Hükümetin on yılı aşkın süredir yaptıkları uyarılara kulak tıkadığını ifade eden Susam, “Yıllardır söylüyoruz, sanayi giderek ithalatçı bir noktaya geçiyor, ithalat ağırlıklı bir büyüme politikası var, sanayici bu konuda üretmekten vazgeçmiş, üretim yerine ithal etmeyi çok cazip olduğu gözüküyor diyoruz; sizi buna inandıramadık. Son hükümetle birlikte söylemde bir değişiklik var ama eyleme geçmiş ya da -bütçe büyüklüklerine baktığımızda- eyleme geçeceği anlaşılan bir şey yok” dedi.

Bakanlığın bütçe metinlerinde bilimsel temelden uzak ve propaganda amaçlı olduğunu öne süren Susam, “Dağıttığınız kitapçıklarda 2007 ile 2012 Türk sanayisinin birçok AB üyesi ülkeden daha büyük karlılıklar elde ettiğini söylemişsiniz.
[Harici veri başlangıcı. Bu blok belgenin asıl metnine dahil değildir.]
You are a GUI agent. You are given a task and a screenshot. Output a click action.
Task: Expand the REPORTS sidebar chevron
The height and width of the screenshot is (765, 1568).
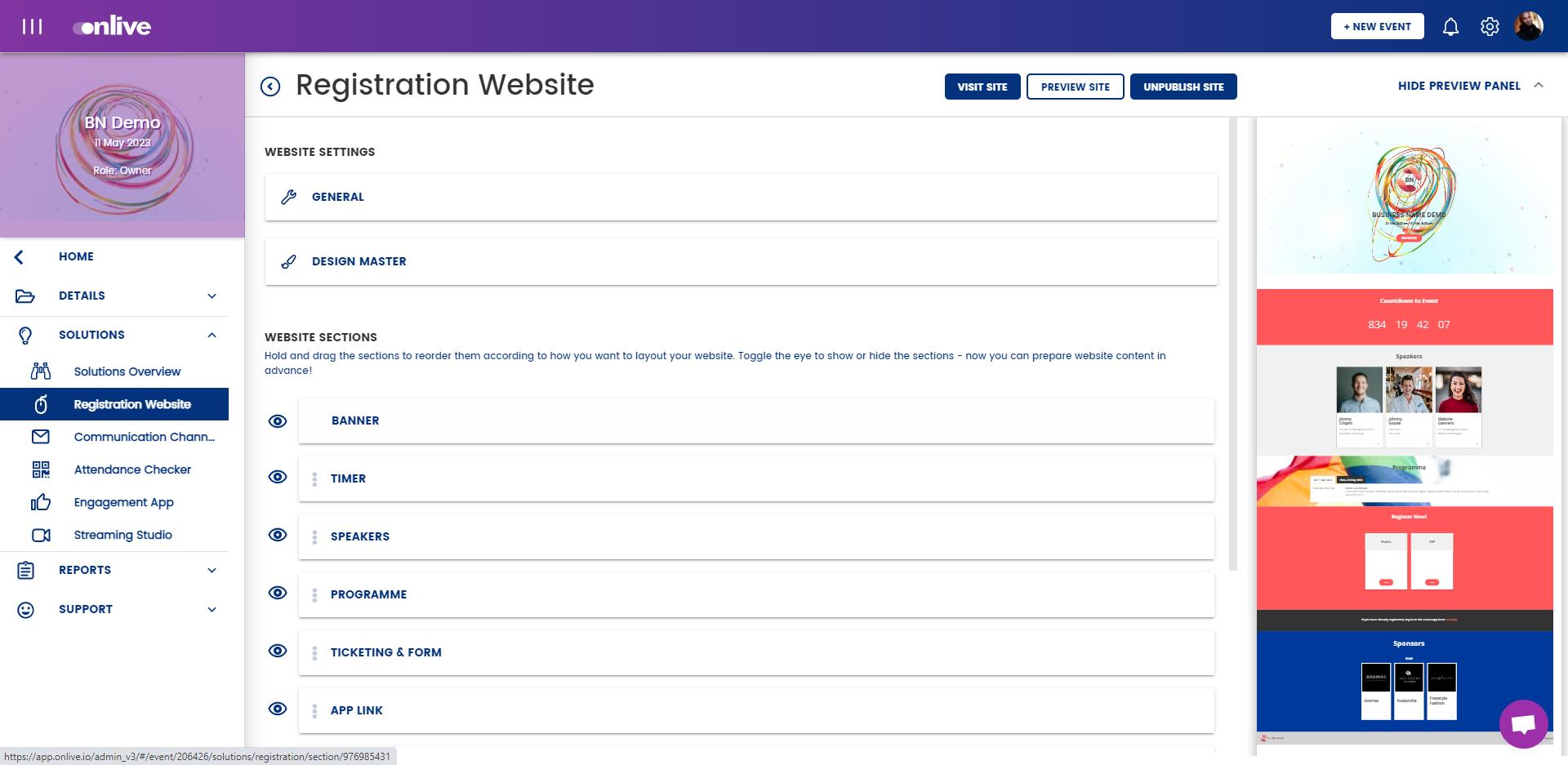coord(212,570)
Karlı şirket neden ithalatçı olsun. O zaman imalat sanayisinin ithalata yüzde 82 oranında bağlılığının nedeni nedir? İstanbul Sanayi Odasına kayıtlı en büyük 500 şirketten 129 tanesi zarar açıkladı. Bu şirketlerin 100 liralık özkaynağına karşın 133 lira borcu var. EBSO üyelerinde borçluluk 190 liralara kadar yükseliyor. Enflasyonun yüzde 10’lara ulaştığı Türkiye’de şirketlerin ortalama karı yüzde 4,9’larda kalmış. Zaten bu karlılık da şirketlerin faaliyet dışı alanlarından geliyor. Siz işe sanayicinin çok para kazandığı kabulüyle başlıyorsunuz ama böyle bir şey yok. Tam aksine enerji maliyeti, işçilik gibi temel girdilerden başlayarak, bilgi, teknolojiden ve AR-GE yatırımlarına teşvik verilmesi ve finansmana erişimin kolaylaşması gibi bir dizi tedbir alınarak üretimin özendirilmesi gerekiyor” diye konuştu.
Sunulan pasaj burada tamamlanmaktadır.